A encenação paulista alterna a narrativa explicativa do teatro político (Brecht) com o impacto silencioso de Fernanda Azevedo despir-se de camisetas superpostas, cada uma com a foto de uma vítima da repressão. Esta atriz de luminosos olhos azuis domina as nuances da denúncia, dor, ódio e ironia.
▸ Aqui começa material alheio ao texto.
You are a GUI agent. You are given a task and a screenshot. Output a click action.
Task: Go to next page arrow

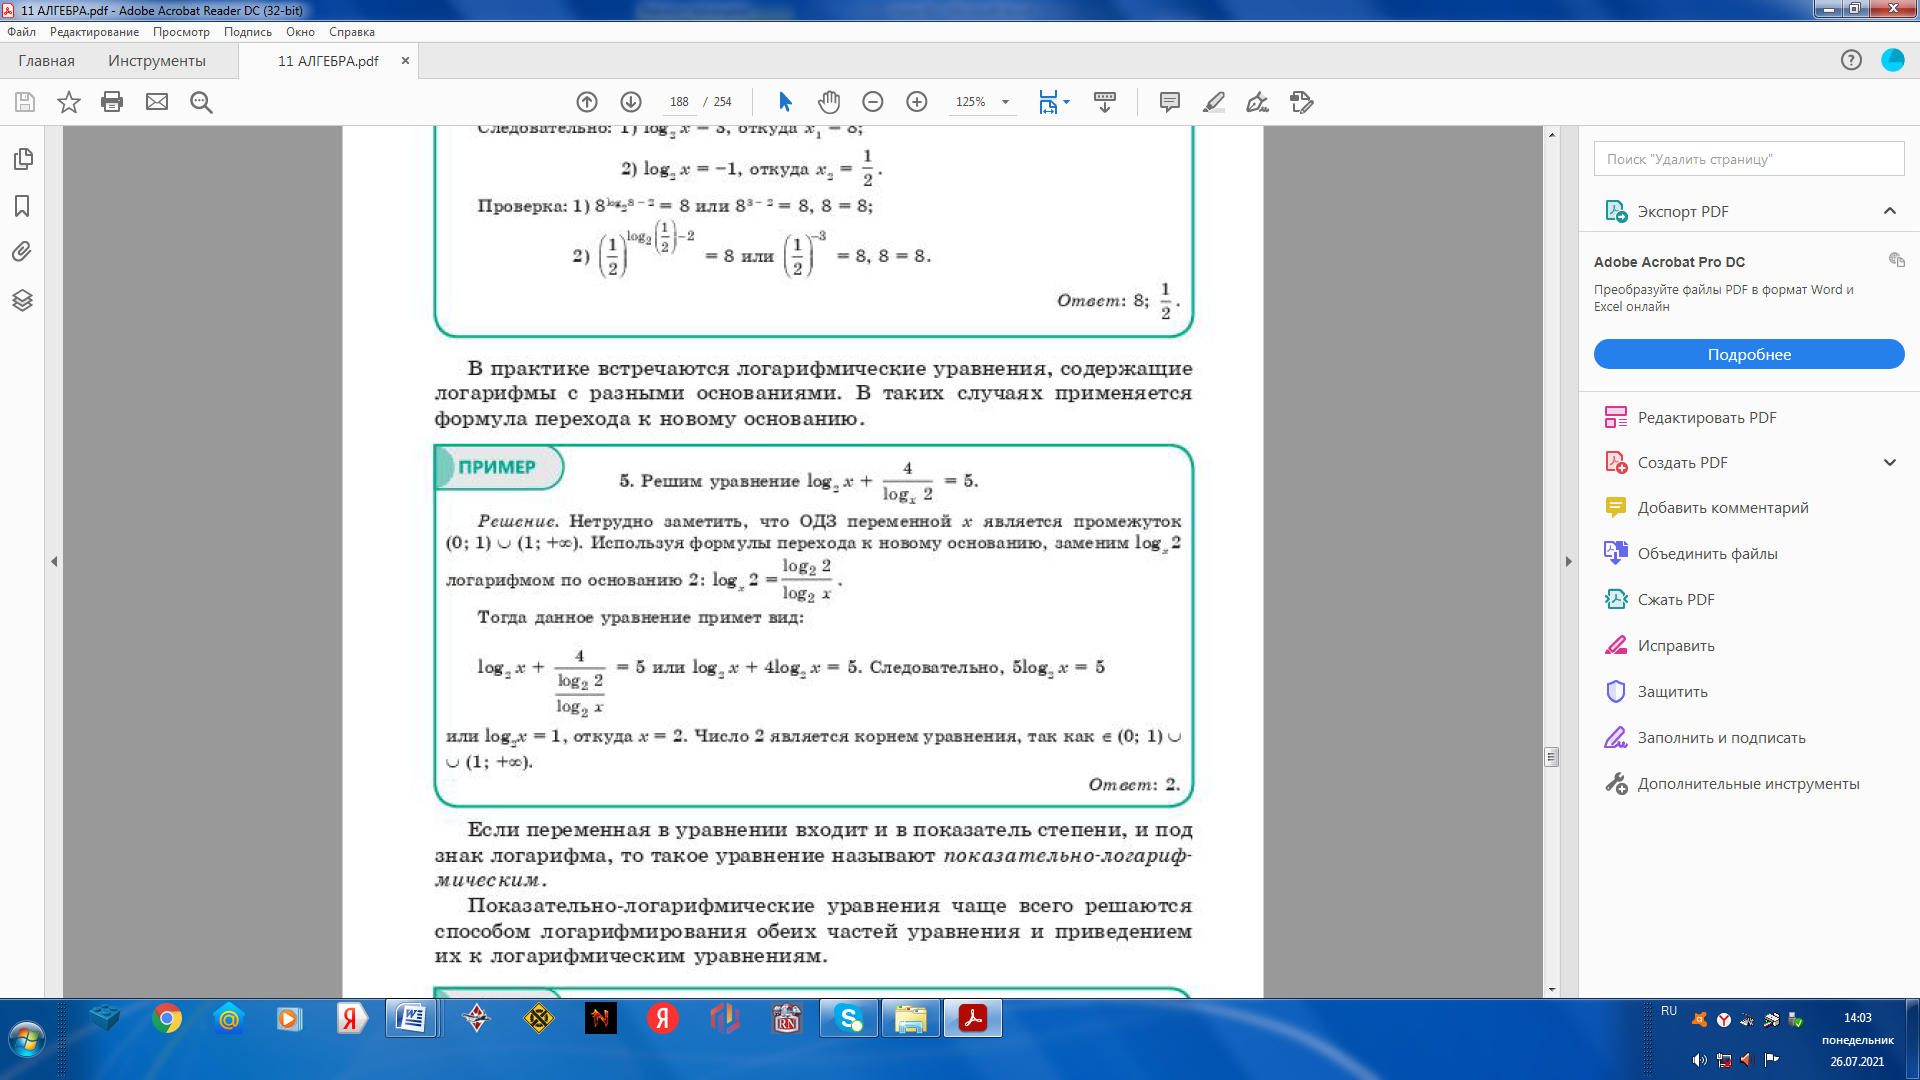(x=631, y=102)
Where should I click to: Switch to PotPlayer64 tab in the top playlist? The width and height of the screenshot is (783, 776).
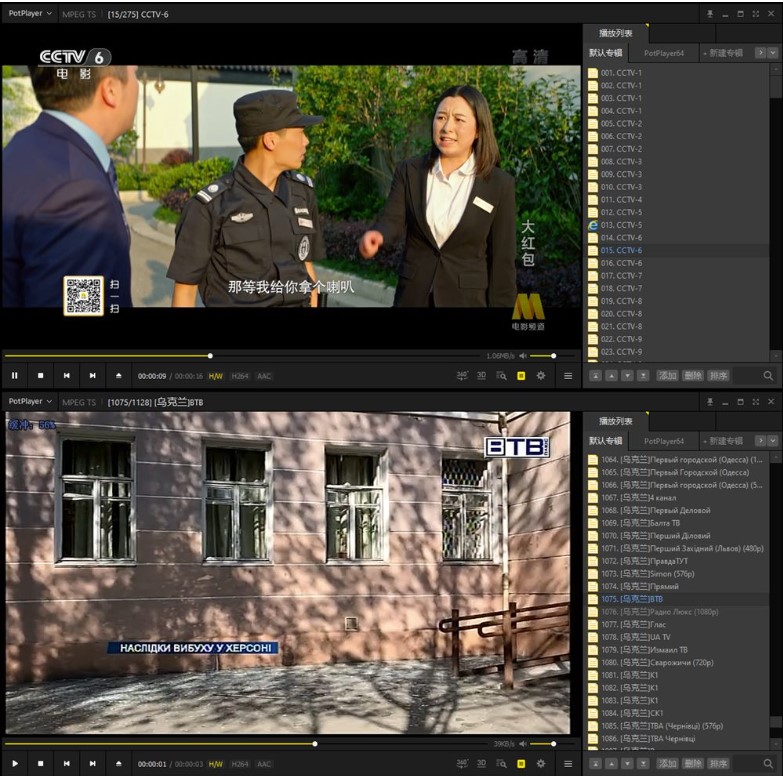click(664, 52)
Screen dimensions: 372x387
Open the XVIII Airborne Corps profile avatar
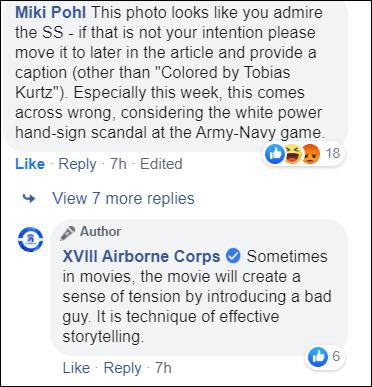point(30,239)
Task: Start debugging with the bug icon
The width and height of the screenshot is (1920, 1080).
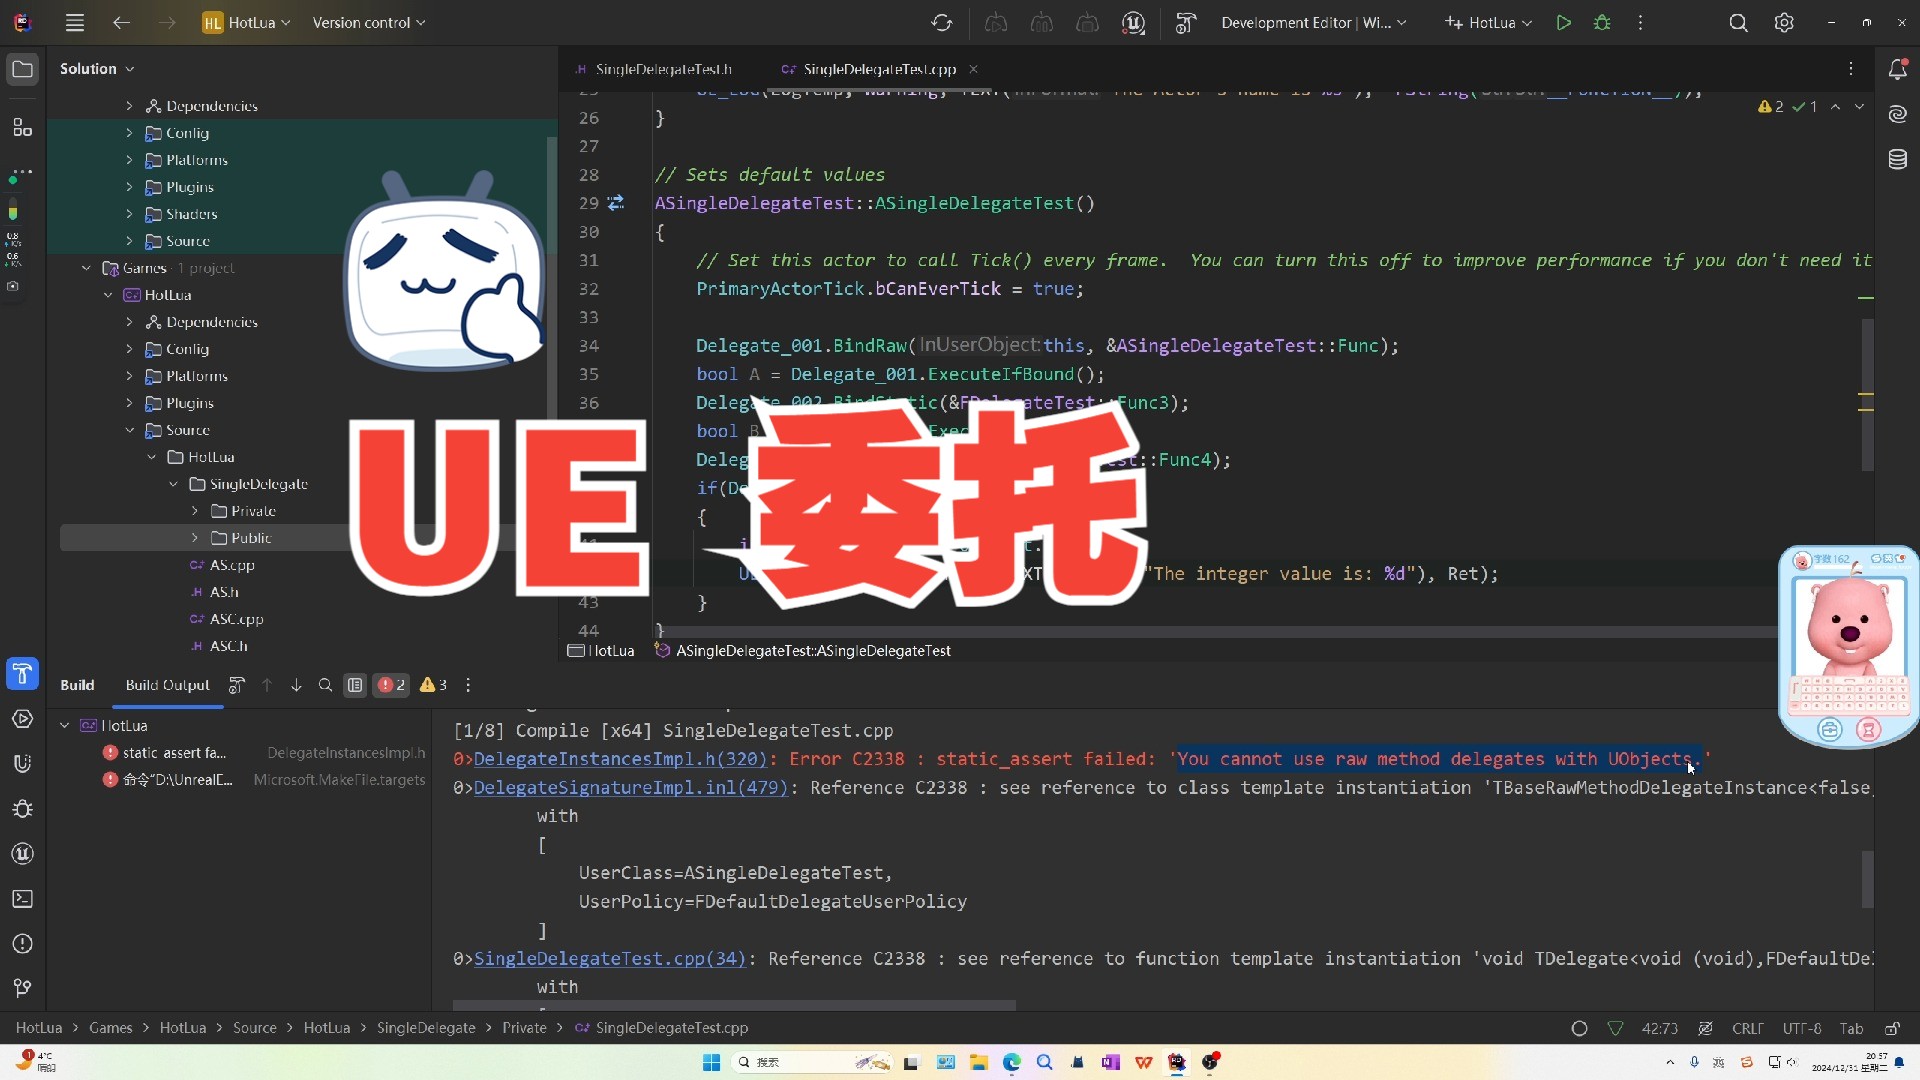Action: pyautogui.click(x=1602, y=22)
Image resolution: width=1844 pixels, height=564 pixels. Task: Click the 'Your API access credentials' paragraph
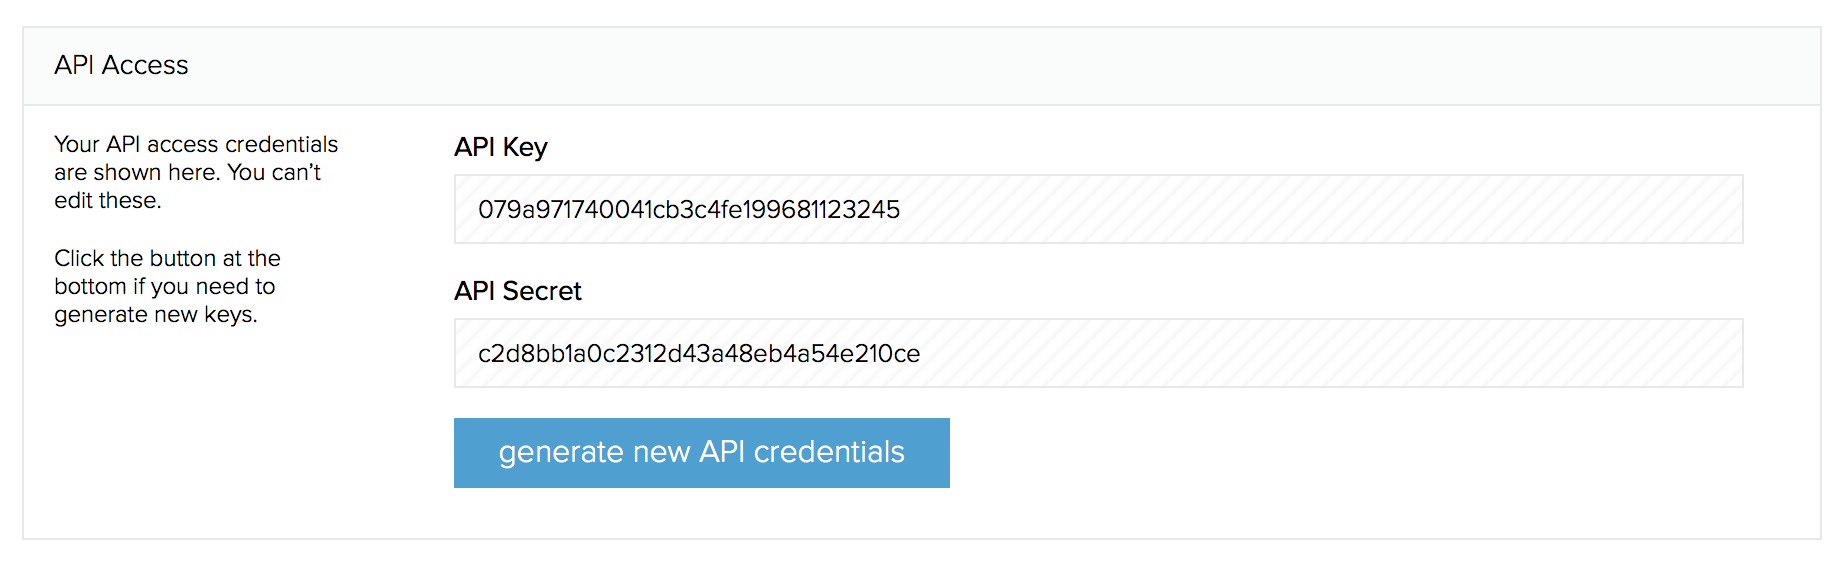point(196,172)
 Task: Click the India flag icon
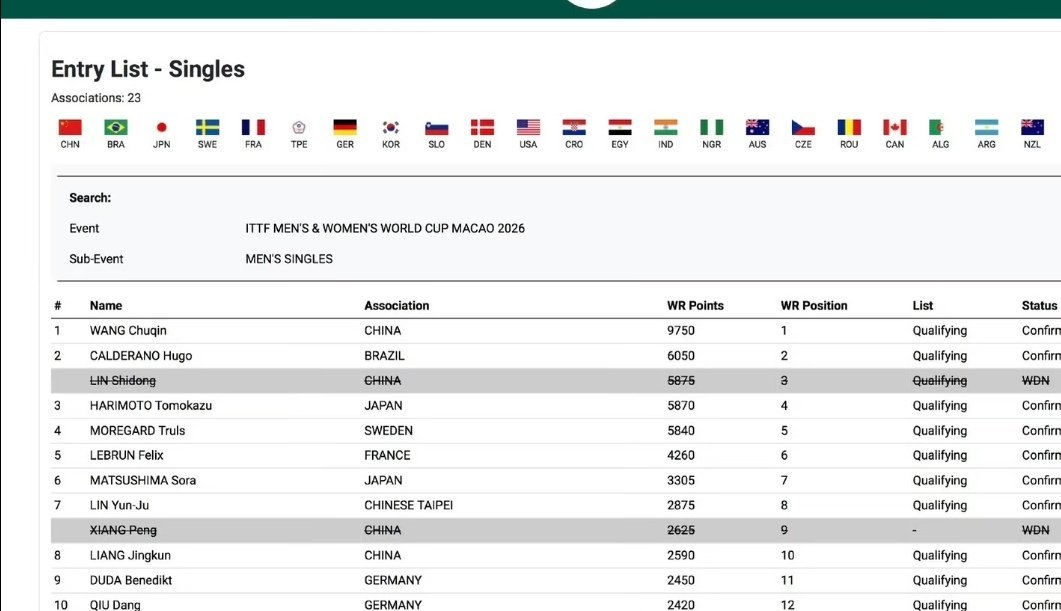(x=666, y=128)
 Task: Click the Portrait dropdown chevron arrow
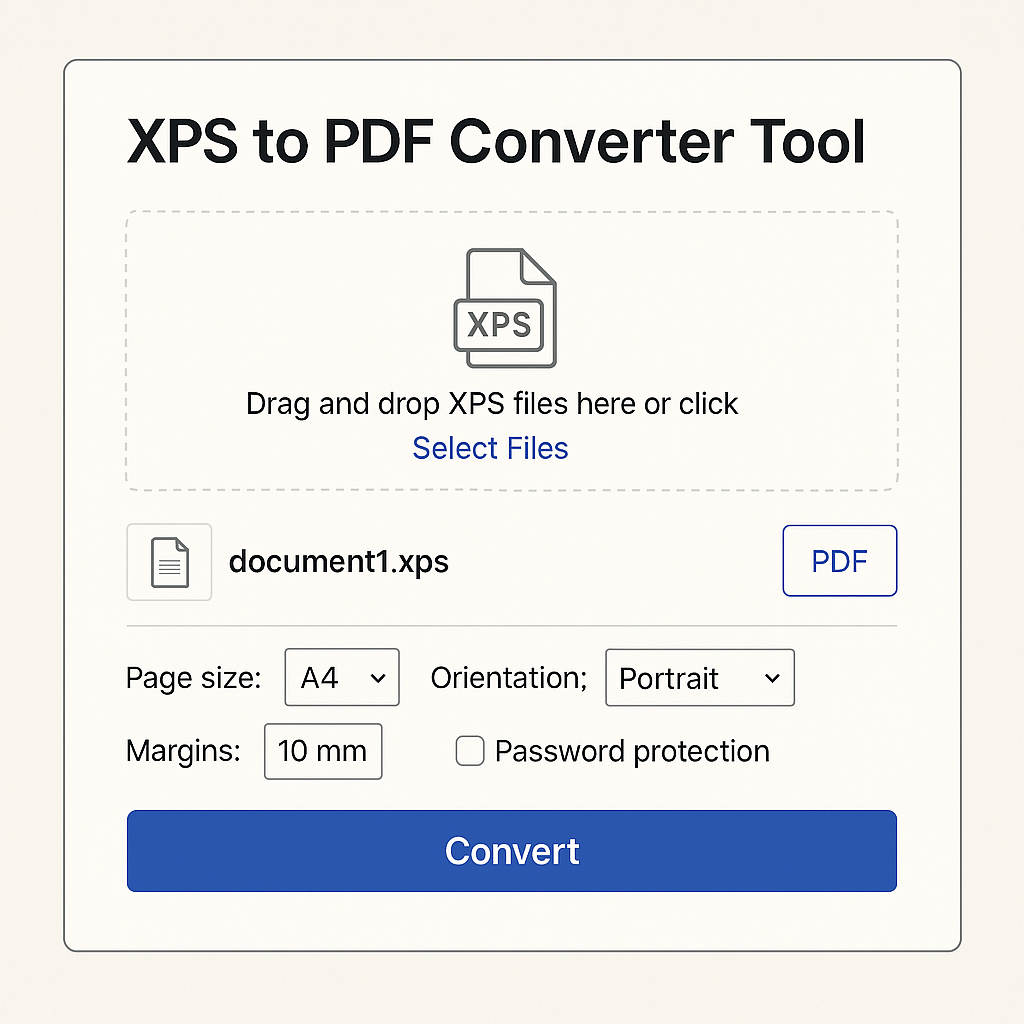(772, 678)
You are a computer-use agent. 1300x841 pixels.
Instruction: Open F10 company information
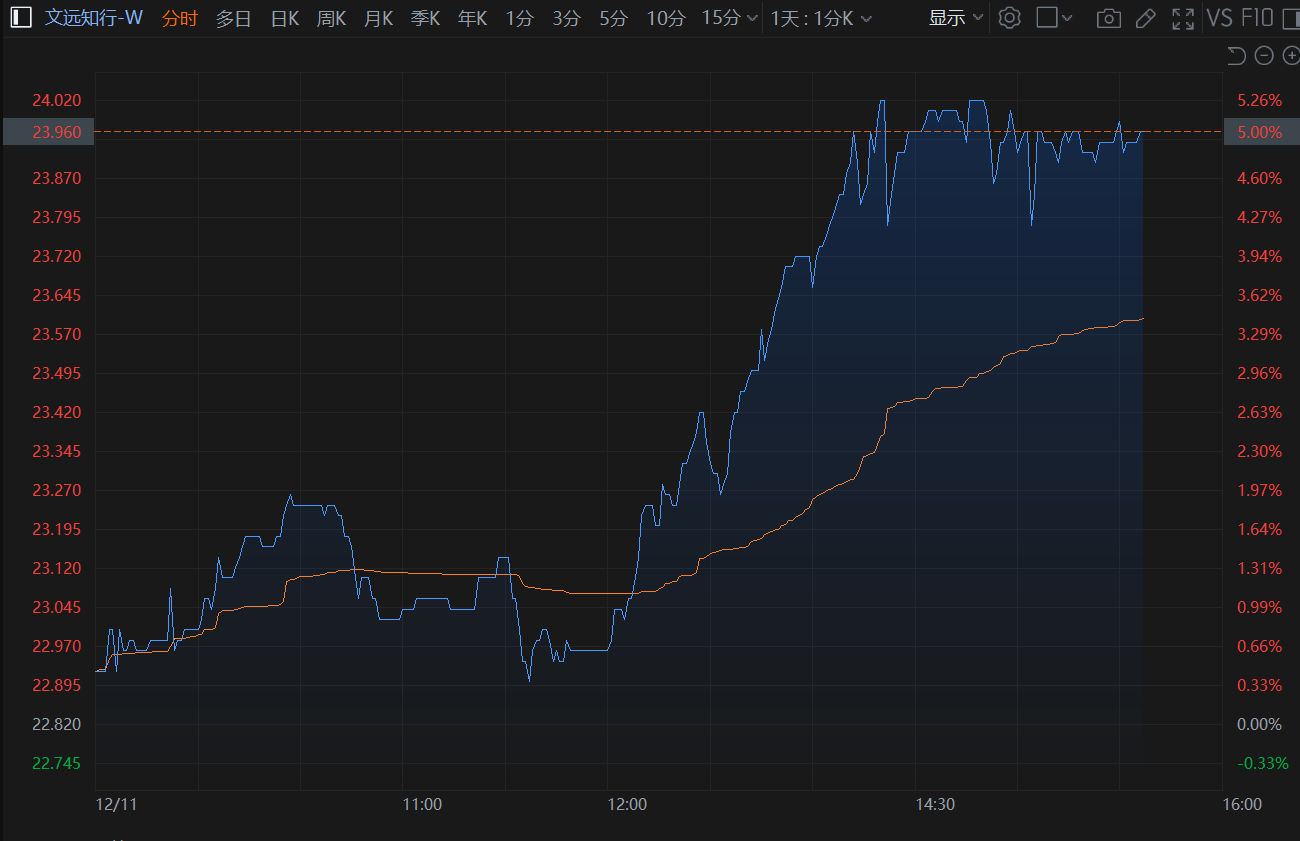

Como efeito de distanciamento didático, coloca-se ora como personagem ora como ela própria, ao dizer o ano em que nasceu (o exilado Theodorakis cantava na França) e assim estabelecer paralelos entre si e as veias abertas do Cone Sul onde a cumplicidade de ditaduras (Brasil, Uruguai, Argentina, Chile) produziu, entre outras coisas, sequestros para a troca clandestina de oposicionistas e a prisão e desaparecimento no centro de Buenos Aires do pianista brasileiro Tenório Jr. lá estava em shows com Vinicius de Morais e Toquinho.

O espetáculo escapa ao panfleto direto embora esteja implícita a adesão aos que se insurgiram pela força contra os que desmandaram no país entre 1964 e 1985. Não há a dialética brechtiana de se discutir se a luta armada foi um equívoco a partir da brutalidade do regime e a inércia do Partido Comunista de onde saiu parte dos quadros da futura guerrilha urbana e rural.

Morro Com um País é um grito e uma cobrança de revisão da Lei de Anistia. Atitude firme e artisticamente bem feita. Obra ideológica reiterando que, enfim, as cartas começam a ser postas na mesa. Um ex-militante da esquerda, o hoje parlamentar Alfredo Sirkis, admitiu em artigo recente na imprensa que, no combate que ele e companheiros empreenderam, "alguns limites foram ultrapassados". Limites de sangue.

Ao mesmo tempo, a impassibilidade de um ex-comandante do DOI-CODI isentando-se de qualquer culpa nessa máquina de horror faz pensar na Argentina que reviu a Anistia e colocou generais ditadores em prisão.

Morro Com um País e o que mais que se promover no meio cultural neste cinquentenário penoso é – para se usar uma expressão corrente nos quarteis – colocar na Ordem do Dia o que se pode acertar na Anistia nas circunstâncias de 1979 e o que não ficou resolvido. Em todos lugares, há sempre algo sinistro que reaparece. Um exemplo próximo: a Diretoria Nacional de Direitos Humanos do Ministério da Defesa da Argentina (atenção: Ministério da Defesa) descobriu e não escondeu um documento que detalha os "voos da morte" quando as vítimas recebiam a injeção anestésica, eram envolvidas em nylon e atiradas de avião no Rio da Prata.

Um teatro com esta preocupação, leva sua avaliação para além do campo estético. A Kiwi Companhia de Teatro se anuncia como um grupo empenhado na construção de pensamento crítico a respeito da sociedade. A inventividade e conhecimento amadurecido do oficio do diretor Fernando Kinas encontra em Fernanda Azevedo sua interprete perfeita (talento dramático e domínio técnico de voz\respiração e corpo) juntamente com uma equipe criativa e em sintonia (mesmo com precariedade nas imagens e um boneco pouco expressivo no contexto) Não há lamentos discursivos e nem se trabalha na linha depressiva. É algo épico e a mensagem, clara: o passado abandonado jamais se torna passado.

MORRO COMO UM PAÍS

CIT-Ecum. Rua da Consolação, 1.623, Consolação, 3255-5922. 5ª, às 21 h. R$ 40. Até 17/4.